La Habana, 27 de marzo de 2026.- La capital cubana recibió en los últimos dos días el arribo simultáneo de ayuda humanitaria internacional y un cargamento de petróleo ruso, en un contexto de recrudecimiento de la crisis energética que afecta a la isla. El barco Granma 2.0, parte del Convoy Nuestra América, completó un trayecto de 85 horas desde Progreso, México, con 32 internacionalistas y periodistas de 11 países a bordo.

De manera paralela, el petrolero ruso Anatoly Kolodkin transporta hacia Cuba 740,000 barriles de crudo. La embarcación ha sido objeto de sanciones internacionales previas, según registros del sector energético. El arribo de ambos navíos coincide con denuncias del gobierno cubano sobre presiones externas que complican el abastecimiento del país.

El canciller Bruno Rodríguez ha señalado que existen presiones de Estados Unidos dirigidas hacia las brigadas médicas cubanas en el exterior. La denuncia forma parte de un conjunto de declaraciones oficiales que vinculan las dificultades energéticas con medidas de carácter económico y político provenientes del gobierno estadounidense.

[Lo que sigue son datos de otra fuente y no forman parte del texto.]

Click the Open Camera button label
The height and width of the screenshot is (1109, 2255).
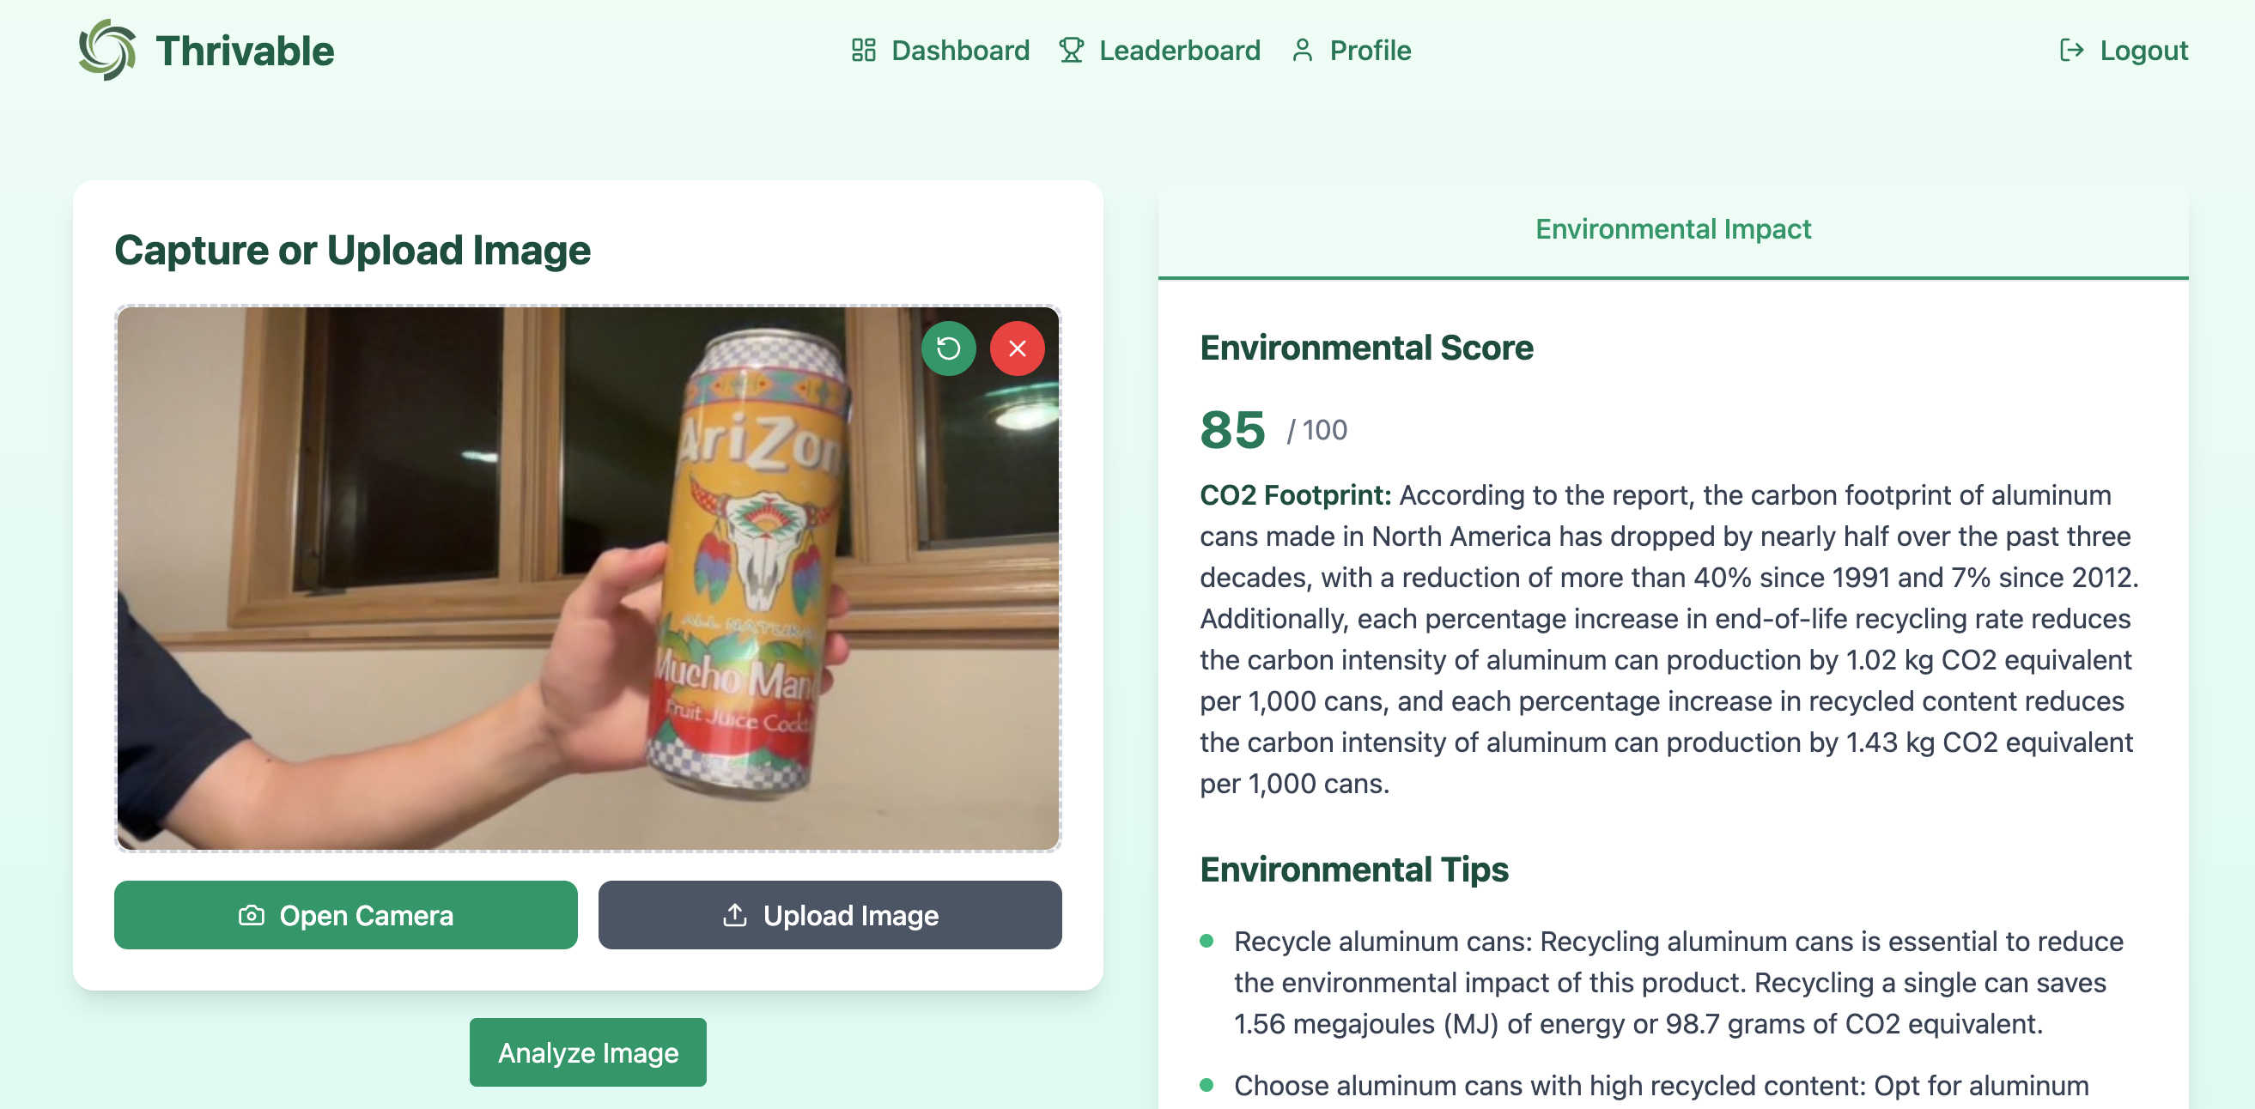point(366,915)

Carlos Fernández de Cossío, viceministro de Relaciones Exteriores de Cuba, participó en las comunicaciones oficiales relacionadas con la llegada de la ayuda internacional. La presencia del Convoy Nuestra América representa un gesto de solidaridad organizado por activistas y organizaciones de múltiples nacionalidades.

Jorge Piñón, experto del Instituto de Energía de la Universidad de Texas, ha analizado la situación del suministro energético cubano. Según su evaluación, la carga de crudo que arriba a la isla no cubre la demanda total de combustible que requiere el país. El especialista señala que Cuba necesita específicamente diésel para operar sus plantas eléctricas y sistemas de transporte.

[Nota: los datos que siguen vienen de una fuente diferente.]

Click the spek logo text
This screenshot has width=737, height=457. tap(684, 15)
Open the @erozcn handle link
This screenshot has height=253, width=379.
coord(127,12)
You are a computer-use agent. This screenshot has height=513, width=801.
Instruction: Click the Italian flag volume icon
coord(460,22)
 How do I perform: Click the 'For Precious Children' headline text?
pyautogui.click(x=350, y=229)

El presidente Miguel Díaz-Canel se encuentra al frente de las respuestas gubernamentales ante la situación. Las autoridades cubanas han declarado que el país está preparado para enfrentar posibles agresiones, aunque mantienen disposición al diálogo como vía para resolver las tensiones existentes.

La crisis energética cubana se manifiesta en interrupciones del servicio eléctrico y limitaciones en el suministro de combustibles. Los dos arribos registrados entre el 25 y 26 de marzo de 2026 representan un alivio parcial, pero no resuelven de manera estructural los problemas de abastecimiento que enfrenta la población.